◆ SUPPLIED RECORDS:
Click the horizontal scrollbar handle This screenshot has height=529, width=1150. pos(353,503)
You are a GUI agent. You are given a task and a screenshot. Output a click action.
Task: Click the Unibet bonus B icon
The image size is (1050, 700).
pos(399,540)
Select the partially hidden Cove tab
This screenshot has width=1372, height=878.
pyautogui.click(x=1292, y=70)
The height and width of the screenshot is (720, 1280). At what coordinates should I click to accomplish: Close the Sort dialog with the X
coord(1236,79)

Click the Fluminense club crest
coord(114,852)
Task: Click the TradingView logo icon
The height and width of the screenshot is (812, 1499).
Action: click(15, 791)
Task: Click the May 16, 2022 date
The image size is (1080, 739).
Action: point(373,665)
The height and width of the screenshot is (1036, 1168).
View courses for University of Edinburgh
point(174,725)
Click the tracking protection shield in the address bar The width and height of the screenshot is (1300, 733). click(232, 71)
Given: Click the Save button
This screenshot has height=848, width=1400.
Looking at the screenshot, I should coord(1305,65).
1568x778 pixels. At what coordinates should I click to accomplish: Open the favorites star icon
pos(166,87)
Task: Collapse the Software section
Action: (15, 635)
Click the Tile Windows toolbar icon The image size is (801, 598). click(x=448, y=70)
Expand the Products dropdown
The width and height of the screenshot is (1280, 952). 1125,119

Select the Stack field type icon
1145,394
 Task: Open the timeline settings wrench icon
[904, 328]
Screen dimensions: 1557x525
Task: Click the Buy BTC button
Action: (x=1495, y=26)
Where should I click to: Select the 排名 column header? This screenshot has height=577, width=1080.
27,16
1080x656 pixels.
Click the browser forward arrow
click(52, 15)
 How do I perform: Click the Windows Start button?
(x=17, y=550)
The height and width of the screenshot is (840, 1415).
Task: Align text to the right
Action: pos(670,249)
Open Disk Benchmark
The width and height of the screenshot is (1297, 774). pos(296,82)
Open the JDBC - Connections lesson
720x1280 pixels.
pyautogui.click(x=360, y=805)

◆ GIVEN REQUEST: Turn the lines of every item above into a numbered list, leaving out the blank lines.

◆ WRITTEN REPLY:
1. Click the horizontal scrollbar handle This screenshot has height=529, width=1150. pos(353,503)
2. You are a GUI agent. You are given a task and a screenshot. Output a click action.
3. Task: Click the Unibet bonus B icon
4. The image size is (1050, 700).
5. pos(399,540)
6. Select the partially hidden Cove tab
7. This screenshot has width=1372, height=878.
8. pyautogui.click(x=1292, y=70)
9. The height and width of the screenshot is (720, 1280). At what coordinates should I click to accomplish: Close the Sort dialog with the X
10. coord(1236,79)
11. Click the Fluminense club crest
12. coord(114,852)
13. Task: Click the TradingView logo icon
14. The height and width of the screenshot is (812, 1499).
15. Action: click(15, 791)
16. Task: Click the May 16, 2022 date
17. The image size is (1080, 739).
18. Action: point(373,665)
19. The height and width of the screenshot is (1036, 1168).
20. View courses for University of Edinburgh
21. point(174,725)
22. Click the tracking protection shield in the address bar The width and height of the screenshot is (1300, 733). click(232, 71)
23. Given: Click the Save button
24. This screenshot has height=848, width=1400.
25. Looking at the screenshot, I should coord(1305,65).
26. 1568x778 pixels. At what coordinates should I click to accomplish: Open the favorites star icon
27. pos(166,87)
28. Task: Collapse the Software section
29. Action: (15, 635)
30. Click the Tile Windows toolbar icon The image size is (801, 598). click(x=448, y=70)
31. Expand the Products dropdown
32. The width and height of the screenshot is (1280, 952). 1125,119
33. Select the Stack field type icon
34. 1145,394
35.  Task: Open the timeline settings wrench icon
36. [904, 328]
37. Screen dimensions: 1557x525
38. Task: Click the Buy BTC button
39. Action: (x=1495, y=26)
40. Where should I click to: Select the 排名 column header? This screenshot has height=577, width=1080.
41. 27,16
42. 1080x656 pixels.
43. Click the browser forward arrow
44. click(52, 15)
45.  How do I perform: Click the Windows Start button?
46. (x=17, y=550)
47. The height and width of the screenshot is (840, 1415).
48. Task: Align text to the right
49. Action: pos(670,249)
50. Open Disk Benchmark
51. The width and height of the screenshot is (1297, 774). pos(296,82)
52. Open the JDBC - Connections lesson
53. 720x1280 pixels.
54. pyautogui.click(x=360, y=805)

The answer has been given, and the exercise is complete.